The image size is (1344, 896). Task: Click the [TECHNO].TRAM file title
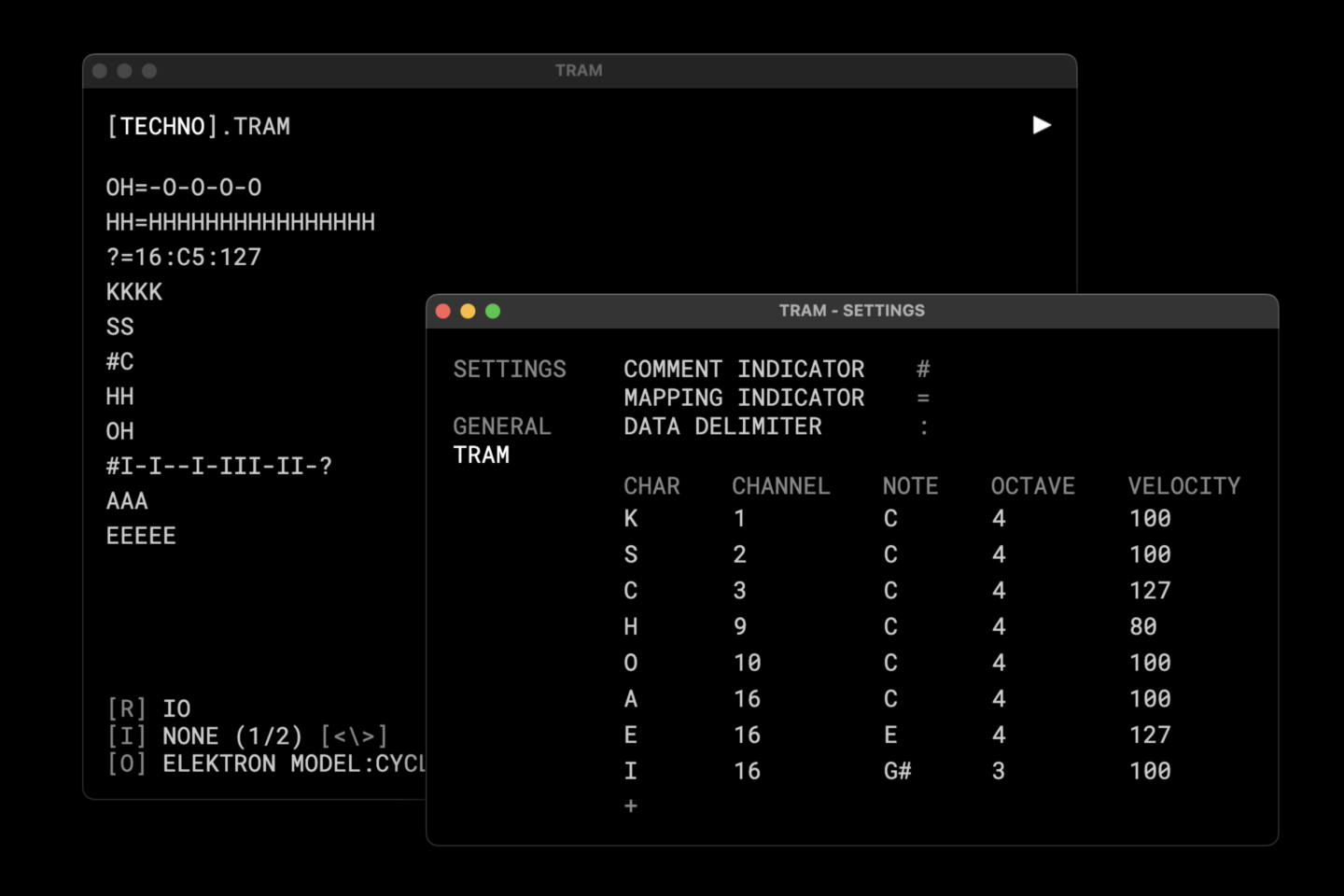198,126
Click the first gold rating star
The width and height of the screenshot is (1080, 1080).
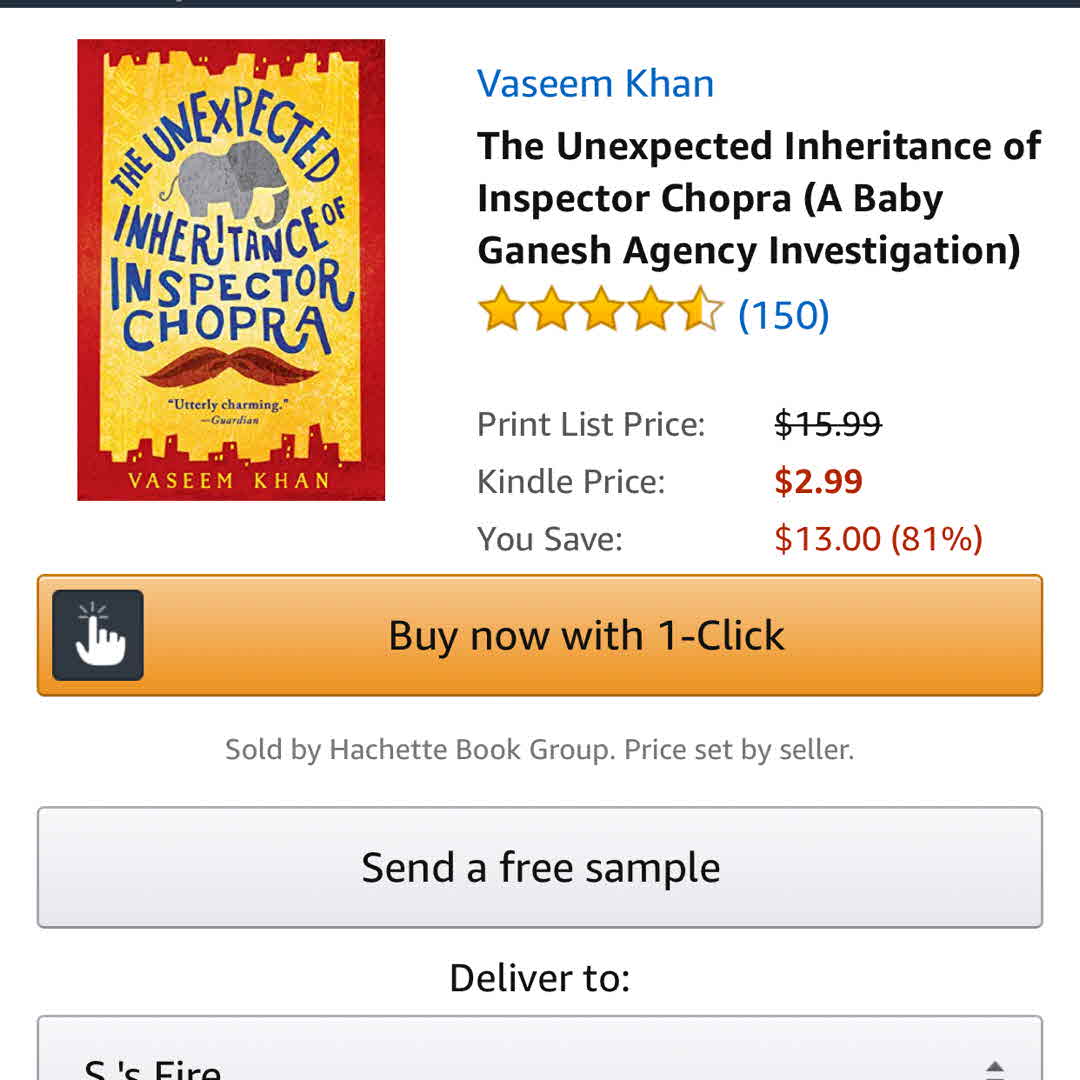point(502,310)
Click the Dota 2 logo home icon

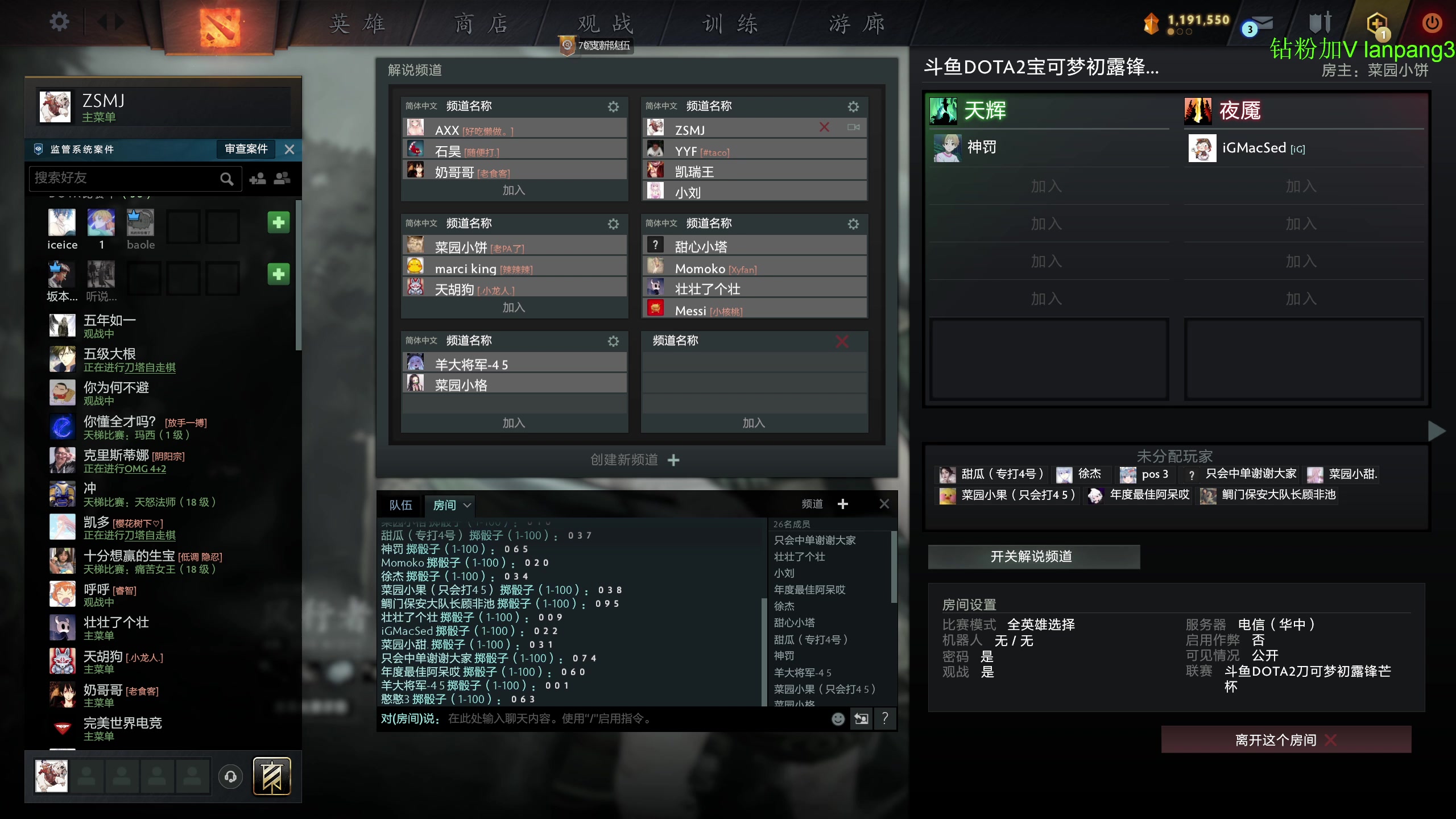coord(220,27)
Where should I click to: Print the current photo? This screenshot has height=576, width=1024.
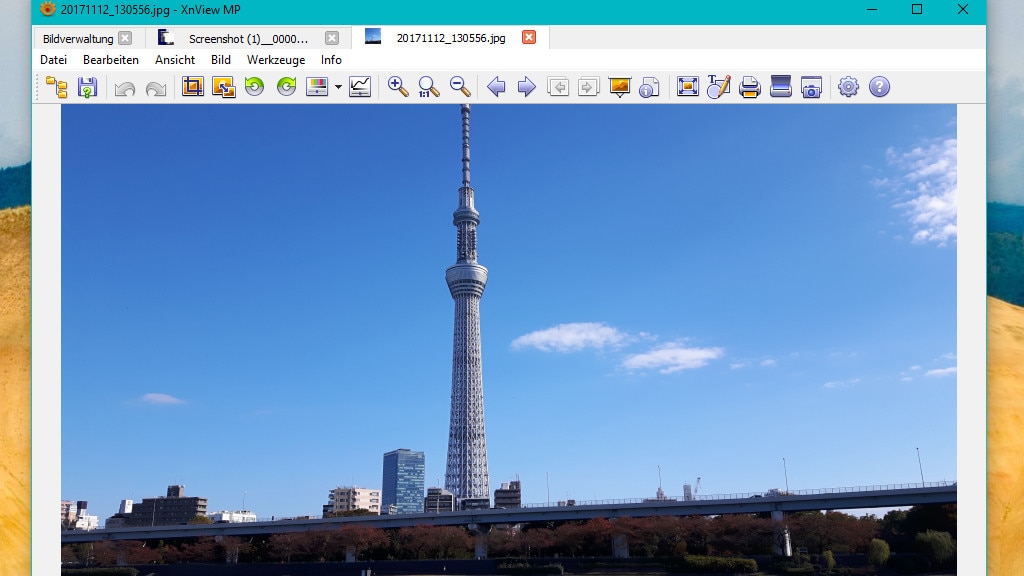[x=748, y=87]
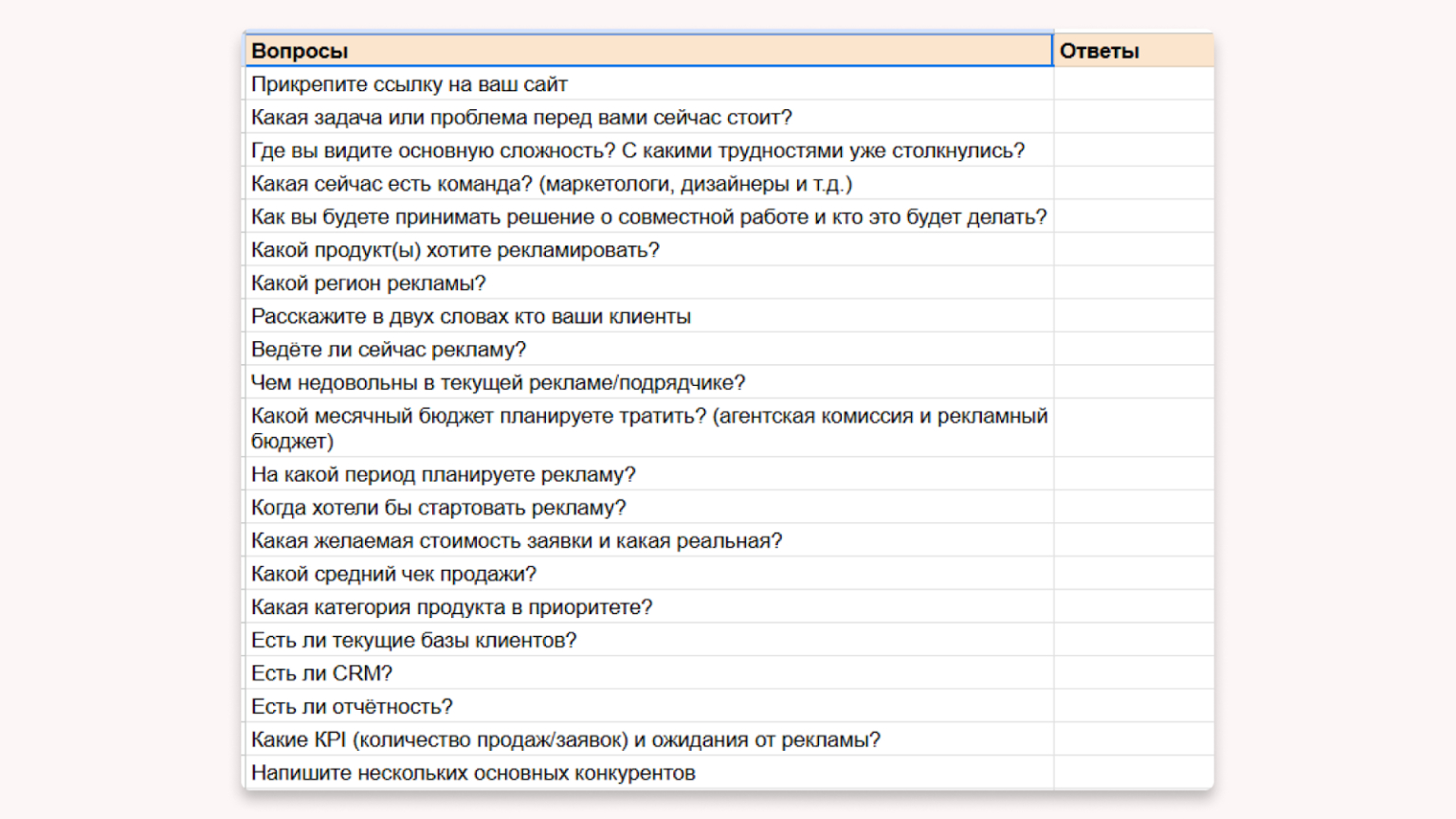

________________________

Your objective = Drop the images and transcribe the entries above exactly.

Exercise output =
The image size is (1344, 896). Task: Click the [TECHNO].TRAM file title
198,126
Click the first gold rating star
The width and height of the screenshot is (1080, 1080).
point(502,310)
Click the Dota 2 logo home icon

coord(220,27)
Where should I click to: Print the current photo? This screenshot has height=576, width=1024.
[x=748, y=87]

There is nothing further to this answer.